Distributed Rate Limiting with Redis

November 16, 2022 · 4 min read · by Muhammad Amal programming

TL;DR — Redis Lua scripts give atomic rate-limit operations across distributed services. Token bucket fits in ~20 lines of Lua. Sliding window uses ZADD + ZREMRANGEBYSCORE. Both run in O(1) memory per key. Hot key contention is the main scaling concern.

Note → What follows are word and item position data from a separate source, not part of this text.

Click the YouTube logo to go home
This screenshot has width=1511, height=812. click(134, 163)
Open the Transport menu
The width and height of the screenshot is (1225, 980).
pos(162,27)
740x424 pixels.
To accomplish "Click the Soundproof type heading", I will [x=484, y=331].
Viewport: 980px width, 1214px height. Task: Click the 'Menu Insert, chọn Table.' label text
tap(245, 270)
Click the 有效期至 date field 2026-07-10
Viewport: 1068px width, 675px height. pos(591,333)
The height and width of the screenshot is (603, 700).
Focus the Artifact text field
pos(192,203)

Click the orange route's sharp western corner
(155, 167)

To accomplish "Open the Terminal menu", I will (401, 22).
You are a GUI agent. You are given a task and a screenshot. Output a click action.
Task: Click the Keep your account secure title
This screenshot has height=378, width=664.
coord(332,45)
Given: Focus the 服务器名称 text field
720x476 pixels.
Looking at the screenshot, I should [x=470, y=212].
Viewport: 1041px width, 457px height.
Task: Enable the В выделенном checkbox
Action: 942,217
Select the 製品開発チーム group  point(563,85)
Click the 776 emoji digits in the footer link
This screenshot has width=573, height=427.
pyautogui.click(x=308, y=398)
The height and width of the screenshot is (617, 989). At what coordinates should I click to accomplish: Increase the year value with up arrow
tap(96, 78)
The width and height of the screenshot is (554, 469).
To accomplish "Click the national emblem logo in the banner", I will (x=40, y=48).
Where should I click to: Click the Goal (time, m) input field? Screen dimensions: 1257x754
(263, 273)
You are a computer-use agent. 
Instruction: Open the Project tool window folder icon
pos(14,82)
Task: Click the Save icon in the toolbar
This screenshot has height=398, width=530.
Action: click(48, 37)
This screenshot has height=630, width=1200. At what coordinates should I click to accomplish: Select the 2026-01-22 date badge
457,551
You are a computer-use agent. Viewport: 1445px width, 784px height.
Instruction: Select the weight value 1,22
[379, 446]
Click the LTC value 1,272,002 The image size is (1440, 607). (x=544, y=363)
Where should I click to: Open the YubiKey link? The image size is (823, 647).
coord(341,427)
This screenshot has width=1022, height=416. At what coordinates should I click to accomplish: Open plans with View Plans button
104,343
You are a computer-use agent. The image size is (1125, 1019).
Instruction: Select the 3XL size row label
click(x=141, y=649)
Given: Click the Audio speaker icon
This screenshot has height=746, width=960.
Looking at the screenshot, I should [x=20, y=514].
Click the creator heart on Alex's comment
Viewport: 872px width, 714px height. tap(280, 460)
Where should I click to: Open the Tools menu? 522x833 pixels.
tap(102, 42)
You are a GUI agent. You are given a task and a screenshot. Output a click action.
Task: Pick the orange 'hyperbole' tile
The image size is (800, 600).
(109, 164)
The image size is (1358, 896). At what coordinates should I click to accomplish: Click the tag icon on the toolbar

After rate limit algorithms, the distributed implementation. Single-process rate limiters don’t work across N service replicas. Redis is the standard shared store.

Why Redis

Single-node atomic ops via Lua scripts
Sorted sets perfect for sliding window
Cheap (in-memory)
Supports TTL for cleanup
Universal client libraries

For non-Redis users: memcached can do simple counters; Cassandra works at huge scale; in-process with Raft (rare). For most teams: Redis.

Token bucket in Lua

-- KEYS[1] = bucket key, ARGV[1] = capacity, ARGV[2] = refill_rate, ARGV[3] = now, ARGV[4] = requested
local capacity = tonumber(ARGV[1])
local refill_rate = tonumber(ARGV[2])
local now = tonumber(ARGV[3])
local requested = tonumber(ARGV[4])

local bucket = redis.call("HMGET", KEYS[1], "tokens", "last_refill")
local tokens = tonumber(bucket[1]) or capacity
local last_refill = tonumber(bucket[2]) or now

local elapsed = now - last_refill
tokens = math.min(capacity, tokens + elapsed * refill_rate)

local allowed = 0
if tokens >= requested then
    tokens = tokens - requested
    allowed = 1
end

redis.call("HMSET", KEYS[1], "tokens", tokens, "last_refill", now)
redis.call("EXPIRE", KEYS[1], 86400)
return allowed

From the application:

import time, redis

r = redis.Redis()
LUA = """<the script above>"""
script = r.register_script(LUA)

def allow_request(user_id: str, capacity: int = 100, refill: float = 10) -> bool:
    now = time.time()
    allowed = script(keys=[f"rl:{user_id}"], args=[capacity, refill, now, 1])
    return allowed == 1

EVAL runs atomically. No race conditions between read-modify-write.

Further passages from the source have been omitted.